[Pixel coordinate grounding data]
===

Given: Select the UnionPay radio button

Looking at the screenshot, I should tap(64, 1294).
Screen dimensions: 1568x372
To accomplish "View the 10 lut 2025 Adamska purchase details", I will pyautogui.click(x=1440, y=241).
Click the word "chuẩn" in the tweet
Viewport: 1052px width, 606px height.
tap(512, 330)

===

• _Required work_
Reproduce the entries above in full and exactly.

• _Answer to the exercise_
Given: Select the UnionPay radio button

Looking at the screenshot, I should tap(64, 1294).
Screen dimensions: 1568x372
To accomplish "View the 10 lut 2025 Adamska purchase details", I will pyautogui.click(x=1440, y=241).
Click the word "chuẩn" in the tweet
Viewport: 1052px width, 606px height.
tap(512, 330)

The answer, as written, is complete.